The Critique of Pure Reason by Immanuel Kant published in 1781, is one of the most influential works in the history of philosophy.In the preface to the edition Kant explains what he means by a critique of pure reason: "I do not mean by this a critique of books and systems, but of the faculty of reason in general, in respect of all knowledge after which it may strive independently of all experience."
In the introduction to The Critique of Pure Reason, Kant explains that Hume stopped short of considering that a synthetic judgement could be made 'a priori'. Kant's goal was to find some way to derive cause and effect without relying on empirical knowledege. He rejects analytical methods for this, arguing that analytical reasoning cannot tell us anything that is not already self-evident. Instead, Kant argued that it would be necessary to use synthetic reasoning. However, this posed a new problem — how is it possible to have synthetic knowledge that is not based on empirical observation — that is, how are synthetic truths possible?

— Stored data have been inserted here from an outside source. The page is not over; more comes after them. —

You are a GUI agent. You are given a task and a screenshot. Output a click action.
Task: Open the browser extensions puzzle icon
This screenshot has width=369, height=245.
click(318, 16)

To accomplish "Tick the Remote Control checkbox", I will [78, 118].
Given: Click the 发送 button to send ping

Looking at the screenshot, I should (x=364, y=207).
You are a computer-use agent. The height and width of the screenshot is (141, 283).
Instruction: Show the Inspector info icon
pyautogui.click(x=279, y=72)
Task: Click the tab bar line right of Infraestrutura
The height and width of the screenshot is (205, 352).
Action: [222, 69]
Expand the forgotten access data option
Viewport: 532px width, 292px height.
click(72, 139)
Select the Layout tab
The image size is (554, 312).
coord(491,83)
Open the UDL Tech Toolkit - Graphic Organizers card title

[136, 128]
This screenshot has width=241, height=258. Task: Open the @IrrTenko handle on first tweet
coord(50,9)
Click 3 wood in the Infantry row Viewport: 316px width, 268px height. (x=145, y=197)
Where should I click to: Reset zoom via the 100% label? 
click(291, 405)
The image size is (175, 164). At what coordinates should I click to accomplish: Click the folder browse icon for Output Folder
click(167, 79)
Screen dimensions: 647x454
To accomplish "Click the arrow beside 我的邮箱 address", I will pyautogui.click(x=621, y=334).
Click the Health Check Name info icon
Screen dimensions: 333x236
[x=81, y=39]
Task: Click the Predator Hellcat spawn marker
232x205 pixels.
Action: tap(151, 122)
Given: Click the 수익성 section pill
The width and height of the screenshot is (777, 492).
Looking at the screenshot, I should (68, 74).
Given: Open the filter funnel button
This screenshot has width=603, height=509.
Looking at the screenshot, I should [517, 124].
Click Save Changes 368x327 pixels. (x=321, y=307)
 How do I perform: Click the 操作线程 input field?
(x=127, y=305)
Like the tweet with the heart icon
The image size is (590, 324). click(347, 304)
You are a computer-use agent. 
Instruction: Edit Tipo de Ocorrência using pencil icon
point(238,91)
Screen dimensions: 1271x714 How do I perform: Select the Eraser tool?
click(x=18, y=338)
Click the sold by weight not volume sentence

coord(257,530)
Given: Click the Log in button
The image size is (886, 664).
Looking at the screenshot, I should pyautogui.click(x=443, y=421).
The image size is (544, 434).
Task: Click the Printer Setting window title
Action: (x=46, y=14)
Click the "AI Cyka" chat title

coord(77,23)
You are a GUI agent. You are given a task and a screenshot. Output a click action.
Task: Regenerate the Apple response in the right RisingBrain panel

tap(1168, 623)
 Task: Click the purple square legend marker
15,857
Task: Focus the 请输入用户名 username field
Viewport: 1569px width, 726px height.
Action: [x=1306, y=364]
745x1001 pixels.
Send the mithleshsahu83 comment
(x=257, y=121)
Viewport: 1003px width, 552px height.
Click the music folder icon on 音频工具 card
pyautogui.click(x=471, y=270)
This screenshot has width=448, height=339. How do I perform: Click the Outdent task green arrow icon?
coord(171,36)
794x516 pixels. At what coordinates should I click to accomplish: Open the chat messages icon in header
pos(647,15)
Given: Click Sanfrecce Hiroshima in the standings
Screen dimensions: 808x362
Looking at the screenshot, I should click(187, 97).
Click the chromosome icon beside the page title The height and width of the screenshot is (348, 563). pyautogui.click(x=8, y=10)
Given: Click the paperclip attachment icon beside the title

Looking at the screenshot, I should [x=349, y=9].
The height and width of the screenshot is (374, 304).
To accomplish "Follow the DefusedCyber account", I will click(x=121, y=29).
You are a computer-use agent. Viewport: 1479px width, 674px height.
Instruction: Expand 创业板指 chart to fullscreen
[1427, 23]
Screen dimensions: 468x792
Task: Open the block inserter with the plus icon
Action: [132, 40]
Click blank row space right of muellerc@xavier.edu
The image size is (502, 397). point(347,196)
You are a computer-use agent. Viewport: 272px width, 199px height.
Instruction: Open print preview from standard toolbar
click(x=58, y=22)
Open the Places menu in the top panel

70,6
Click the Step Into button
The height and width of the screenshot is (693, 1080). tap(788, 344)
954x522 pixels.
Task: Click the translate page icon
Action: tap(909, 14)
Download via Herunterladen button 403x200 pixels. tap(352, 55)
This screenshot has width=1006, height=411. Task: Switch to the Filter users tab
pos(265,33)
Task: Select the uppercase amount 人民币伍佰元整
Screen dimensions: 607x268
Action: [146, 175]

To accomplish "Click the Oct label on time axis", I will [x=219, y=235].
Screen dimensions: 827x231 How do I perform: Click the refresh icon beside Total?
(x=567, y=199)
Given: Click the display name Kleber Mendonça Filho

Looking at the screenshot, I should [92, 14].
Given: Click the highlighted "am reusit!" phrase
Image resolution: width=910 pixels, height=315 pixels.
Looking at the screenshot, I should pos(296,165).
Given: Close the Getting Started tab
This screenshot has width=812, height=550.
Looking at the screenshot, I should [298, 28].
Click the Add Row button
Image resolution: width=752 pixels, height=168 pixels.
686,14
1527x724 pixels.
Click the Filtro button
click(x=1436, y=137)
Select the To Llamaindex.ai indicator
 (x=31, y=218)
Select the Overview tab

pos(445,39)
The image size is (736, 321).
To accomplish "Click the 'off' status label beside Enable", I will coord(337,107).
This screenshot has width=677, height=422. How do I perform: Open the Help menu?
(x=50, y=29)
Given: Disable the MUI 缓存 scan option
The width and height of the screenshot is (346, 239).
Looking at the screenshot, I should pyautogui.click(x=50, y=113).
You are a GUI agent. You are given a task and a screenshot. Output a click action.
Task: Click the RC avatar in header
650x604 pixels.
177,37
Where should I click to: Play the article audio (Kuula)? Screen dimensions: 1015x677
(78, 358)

Before Kant, it was generally held that truths of reason must be analytic, meaning that what is stated in the predicate must already be present in the subject (for example, "An intelligent man is intelligent" or "An intelligent man is a man"). In either case, the judgment is analytic because it is ascertained by analyzing the subject. It was thought that all truths of reason, or necessary truths, are of this kind: that in all of them there is a predicate that is only part of the subject of which it is asserted. If this were so, attempting to deny anything that could be known a priori (for example, "An intelligent man is not intelligent" or "An intelligent man is not a man") would involve a contradiction. It was therefore thought that the law of contradiction is sufficient to establish all a priori knowledge.